El sacrificio del ciervo sagrado (The Killing of a Sacred Deer, 2017)

El inicio de El sacrificio del ciervo sagrado es una operación a corazón abierto donde la cámara registra, cual paisaje, un palpitante y trémulo corazón que lucha con los confines de la vida. Este gesto de obertura, junto a la exaltada música sacra, apunta a un sentido de intrusión que permanece por el resto de la cinta y se extiende a la llegada de un extraño joven en busca de venganza por la cirugía fallida que mató a su padre. El tono inquietante, incluso maniaco (un tono que, por otro lado, es propio de nuestras sociedades urbanas donde se premia la positividad y la energía a pesar de los obstáculos sociales y materiales), administra una actitud de enfrentamiento: la cámara siempre apunta y avanza, como la mirada de un rifle de caza (que nos remite inmediatamente a la actitud paralela de La langosta), y por momentos, con un gran angular esquinado en las habitaciones, se coquetea con la perspectiva de las cámaras de vigilancia. Los personajes están acechados, a veces víctimas de los ojos cargados de una animalidad hostigante de Martin, o en definitiva, atrapados en un Big Brother omnipresente y entrometido que vigila y sacrifica a los hombres y mujeres ante la tribuna pública. Estéticas, sentimientos y decisiones morales circunstanciales, Lánthimos comete un crimen tan sólo para resolverlo él mismo… se divierte con el papel de Dios, que como lo demás, es únicamente una representación.

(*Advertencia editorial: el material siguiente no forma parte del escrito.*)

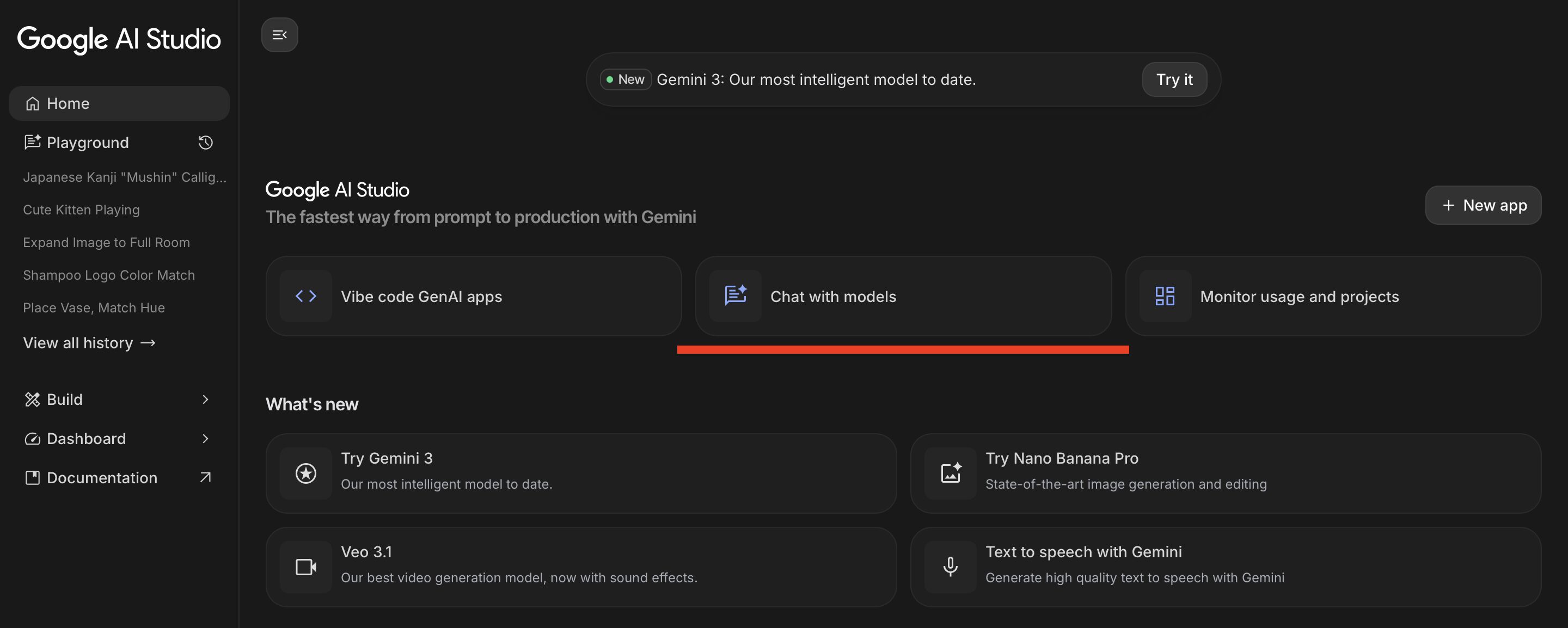Open Documentation external link arrow
Screen dimensions: 1568x628
(x=205, y=478)

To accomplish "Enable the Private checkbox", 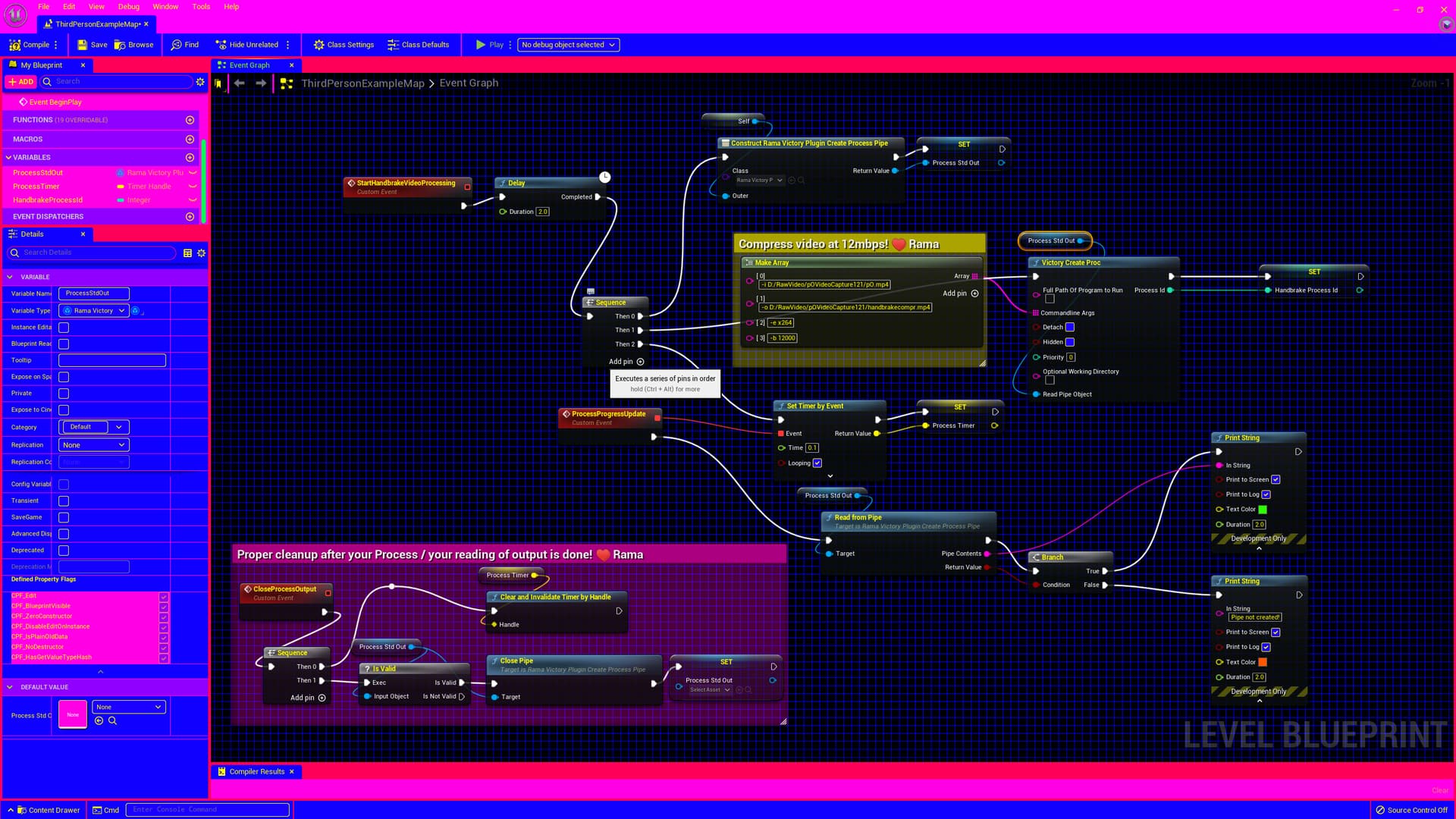I will pyautogui.click(x=64, y=394).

Contrario al poder de las imágenes que se imponen despiadadamente, «la potencia del cine radica en su profunda inversión del platonismo; en ese hacer de la percepción el dato primero del conocimiento y no su engaño».[1] La radicalidad del cine siempre es mucho más delicada de lo que aparenta. Está más vinculada a poner en tensión, en cada plano, las imágenes, los sonidos, los cuerpos y las ideas; permitir que se filtre siempre la multiplicidad, donde a cada momento hay cientos de caminos que tomar, que a pesar de que la materialidad fílmica impide recorrer, es posible evocar. Lánthimos es un director más cercano al diseño, al motivo, el concepto y la unidad que permea en todas sus decisiones. Todo en su cine tiene una fuente intraicionable e inmutable. Eso funciona para crear un estilo reconocible en su superficie; vendible para todo tipo de mercados, incluyendo el del arte. Da la impresión, entre todo esto, que Lánthimos es más la construcción de una idea de cineasta, que un cineasta propiamente, si apelamos al platonismo que tanto le gusta extremar.


[1] Ricardo Parodi, “Cuerpo y cine: Reporte fragmentario sobre extrañas intensidades y mutaciones del orden corporal”, Pensar el cine 2: Cuerpos, temporalidad y nuevas tecnologías, editado por Gerardo Yoel, Manantial,Buenos Aires, 2004, p. 74.


Rafael Guilhem coedita de la revista digital Correspondencias: Cine y pensamiento.